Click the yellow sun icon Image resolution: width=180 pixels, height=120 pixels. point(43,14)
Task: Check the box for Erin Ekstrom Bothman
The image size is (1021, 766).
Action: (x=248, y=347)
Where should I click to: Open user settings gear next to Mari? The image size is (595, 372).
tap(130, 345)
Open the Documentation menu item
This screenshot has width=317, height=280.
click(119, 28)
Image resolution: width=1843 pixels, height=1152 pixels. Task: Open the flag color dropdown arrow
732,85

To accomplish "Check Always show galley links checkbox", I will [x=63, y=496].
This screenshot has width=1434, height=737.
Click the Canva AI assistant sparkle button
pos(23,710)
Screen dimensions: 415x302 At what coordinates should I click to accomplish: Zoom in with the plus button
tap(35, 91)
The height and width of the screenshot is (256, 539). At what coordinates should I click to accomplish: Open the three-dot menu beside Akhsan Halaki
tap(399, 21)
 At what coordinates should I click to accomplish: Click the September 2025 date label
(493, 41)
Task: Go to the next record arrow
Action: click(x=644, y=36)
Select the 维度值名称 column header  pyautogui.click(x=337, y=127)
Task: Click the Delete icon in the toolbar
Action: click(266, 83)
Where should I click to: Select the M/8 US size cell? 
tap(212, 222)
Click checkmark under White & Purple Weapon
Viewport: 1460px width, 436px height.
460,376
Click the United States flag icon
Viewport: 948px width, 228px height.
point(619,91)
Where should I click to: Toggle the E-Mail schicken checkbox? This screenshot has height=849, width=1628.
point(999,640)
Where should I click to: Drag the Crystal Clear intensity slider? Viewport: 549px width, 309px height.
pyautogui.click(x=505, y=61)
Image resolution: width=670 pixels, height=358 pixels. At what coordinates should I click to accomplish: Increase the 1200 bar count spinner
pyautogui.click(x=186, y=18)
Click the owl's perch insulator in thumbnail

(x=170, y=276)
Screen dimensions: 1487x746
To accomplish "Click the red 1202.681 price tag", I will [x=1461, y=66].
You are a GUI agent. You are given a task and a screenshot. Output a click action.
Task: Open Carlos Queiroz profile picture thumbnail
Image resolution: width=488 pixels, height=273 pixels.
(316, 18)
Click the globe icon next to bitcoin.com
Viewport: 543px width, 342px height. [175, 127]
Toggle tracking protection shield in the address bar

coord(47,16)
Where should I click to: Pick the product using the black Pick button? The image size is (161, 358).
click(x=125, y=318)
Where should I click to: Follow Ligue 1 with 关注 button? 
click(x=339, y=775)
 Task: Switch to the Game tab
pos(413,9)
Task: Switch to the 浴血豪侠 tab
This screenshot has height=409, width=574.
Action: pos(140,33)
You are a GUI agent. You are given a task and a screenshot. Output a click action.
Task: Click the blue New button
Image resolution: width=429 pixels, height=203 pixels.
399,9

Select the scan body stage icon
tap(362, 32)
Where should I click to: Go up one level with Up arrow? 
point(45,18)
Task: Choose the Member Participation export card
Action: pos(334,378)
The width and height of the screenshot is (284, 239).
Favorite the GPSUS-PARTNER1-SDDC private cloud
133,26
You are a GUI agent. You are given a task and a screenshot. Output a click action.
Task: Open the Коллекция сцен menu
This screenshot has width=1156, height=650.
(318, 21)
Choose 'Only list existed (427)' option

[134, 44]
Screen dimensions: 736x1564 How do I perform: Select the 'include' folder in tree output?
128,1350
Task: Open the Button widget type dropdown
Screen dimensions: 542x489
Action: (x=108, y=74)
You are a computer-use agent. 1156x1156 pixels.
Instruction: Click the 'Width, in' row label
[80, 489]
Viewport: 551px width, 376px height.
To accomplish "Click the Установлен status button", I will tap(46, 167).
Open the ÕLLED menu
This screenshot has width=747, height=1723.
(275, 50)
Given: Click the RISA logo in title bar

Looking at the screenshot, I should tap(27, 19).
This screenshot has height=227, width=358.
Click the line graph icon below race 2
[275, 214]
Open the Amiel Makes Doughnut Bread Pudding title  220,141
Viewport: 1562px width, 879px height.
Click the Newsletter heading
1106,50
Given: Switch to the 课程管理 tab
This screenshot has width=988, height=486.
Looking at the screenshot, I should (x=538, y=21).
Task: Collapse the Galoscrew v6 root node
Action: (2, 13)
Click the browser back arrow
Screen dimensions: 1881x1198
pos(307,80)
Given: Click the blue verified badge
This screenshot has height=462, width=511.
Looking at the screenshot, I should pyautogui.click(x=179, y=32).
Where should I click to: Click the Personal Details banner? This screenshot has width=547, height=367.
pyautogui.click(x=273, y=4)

********************

Please rewrite the lines above as a JSON list of strings, one string per line, leaving out the blank lines.

[
  "Click the yellow sun icon Image resolution: width=180 pixels, height=120 pixels. point(43,14)",
  "Task: Check the box for Erin Ekstrom Bothman",
  "The image size is (1021, 766).",
  "Action: (x=248, y=347)",
  "Where should I click to: Open user settings gear next to Mari? The image size is (595, 372).",
  "tap(130, 345)",
  "Open the Documentation menu item",
  "This screenshot has width=317, height=280.",
  "click(119, 28)",
  "Image resolution: width=1843 pixels, height=1152 pixels. Task: Open the flag color dropdown arrow",
  "732,85",
  "To accomplish \"Check Always show galley links checkbox\", I will [x=63, y=496].",
  "This screenshot has width=1434, height=737.",
  "Click the Canva AI assistant sparkle button",
  "pos(23,710)",
  "Screen dimensions: 415x302 At what coordinates should I click to accomplish: Zoom in with the plus button",
  "tap(35, 91)",
  "The height and width of the screenshot is (256, 539). At what coordinates should I click to accomplish: Open the three-dot menu beside Akhsan Halaki",
  "tap(399, 21)",
  " At what coordinates should I click to accomplish: Click the September 2025 date label",
  "(493, 41)",
  "Task: Go to the next record arrow",
  "Action: click(x=644, y=36)",
  "Select the 维度值名称 column header  pyautogui.click(x=337, y=127)",
  "Task: Click the Delete icon in the toolbar",
  "Action: click(266, 83)",
  "Where should I click to: Select the M/8 US size cell? ",
  "tap(212, 222)",
  "Click checkmark under White & Purple Weapon",
  "Viewport: 1460px width, 436px height.",
  "460,376",
  "Click the United States flag icon",
  "Viewport: 948px width, 228px height.",
  "point(619,91)",
  "Where should I click to: Toggle the E-Mail schicken checkbox? This screenshot has height=849, width=1628.",
  "point(999,640)",
  "Where should I click to: Drag the Crystal Clear intensity slider? Viewport: 549px width, 309px height.",
  "pyautogui.click(x=505, y=61)",
  "Image resolution: width=670 pixels, height=358 pixels. At what coordinates should I click to accomplish: Increase the 1200 bar count spinner",
  "pyautogui.click(x=186, y=18)",
  "Click the owl's perch insulator in thumbnail",
  "(x=170, y=276)",
  "Screen dimensions: 1487x746",
  "To accomplish \"Click the red 1202.681 price tag\", I will [x=1461, y=66].",
  "You are a GUI agent. You are given a task and a screenshot. Output a click action.",
  "Task: Open Carlos Queiroz profile picture thumbnail",
  "Image resolution: width=488 pixels, height=273 pixels.",
  "(316, 18)",
  "Click the globe icon next to bitcoin.com",
  "Viewport: 543px width, 342px height. [175, 127]",
  "Toggle tracking protection shield in the address bar",
  "coord(47,16)",
  "Where should I click to: Pick the product using the black Pick button? The image size is (161, 358).",
  "click(x=125, y=318)",
  "Where should I click to: Follow Ligue 1 with 关注 button? ",
  "click(x=339, y=775)",
  " Task: Switch to the Game tab",
  "pos(413,9)",
  "Task: Switch to the 浴血豪侠 tab",
  "This screenshot has height=409, width=574.",
  "Action: pos(140,33)",
  "You are a GUI agent. You are given a task and a screenshot. Output a click action.",
  "Task: Click the blue New button",
  "Image resolution: width=429 pixels, height=203 pixels.",
  "399,9",
  "Select the scan body stage icon",
  "tap(362, 32)",
  "Where should I click to: Go up one level with Up arrow? ",
  "point(45,18)",
  "Task: Choose the Member Participation export card",
  "Action: pos(334,378)",
  "The width and height of the screenshot is (284, 239).",
  "Favorite the GPSUS-PARTNER1-SDDC private cloud",
  "133,26",
  "You are a GUI agent. You are given a task and a screenshot. Output a click action.",
  "Task: Open the Коллекция сцен menu",
  "This screenshot has width=1156, height=650.",
  "(318, 21)",
  "Choose 'Only list existed (427)' option",
  "[134, 44]",
  "Screen dimensions: 736x1564 How do I perform: Select the 'include' folder in tree output?",
  "128,1350",
  "Task: Open the Button widget type dropdown",
  "Screen dimensions: 542x489",
  "Action: (x=108, y=74)",
  "You are a computer-use agent. 1156x1156 pixels.",
  "Instruction: Click the 'Width, in' row label",
  "[80, 489]",
  "Viewport: 551px width, 376px height.",
  "To accomplish \"Click the Установлен status button\", I will tap(46, 167).",
  "Open the ÕLLED menu",
  "This screenshot has width=747, height=1723.",
  "(275, 50)",
  "Given: Click the RISA logo in title bar",
  "Looking at the screenshot, I should tap(27, 19).",
  "This screenshot has height=227, width=358.",
  "Click the line graph icon below race 2",
  "[275, 214]",
  "Open the Amiel Makes Doughnut Bread Pudding title  220,141",
  "Viewport: 1562px width, 879px height.",
  "Click the Newsletter heading",
  "1106,50",
  "Given: Switch to the 课程管理 tab",
  "This screenshot has width=988, height=486.",
  "Looking at the screenshot, I should (x=538, y=21).",
  "Task: Collapse the Galoscrew v6 root node",
  "Action: (2, 13)",
  "Click the browser back arrow",
  "Screen dimensions: 1881x1198",
  "pos(307,80)",
  "Given: Click the blue verified badge",
  "This screenshot has height=462, width=511.",
  "Looking at the screenshot, I should pyautogui.click(x=179, y=32).",
  "Where should I click to: Click the Personal Details banner? This screenshot has width=547, height=367.",
  "pyautogui.click(x=273, y=4)"
]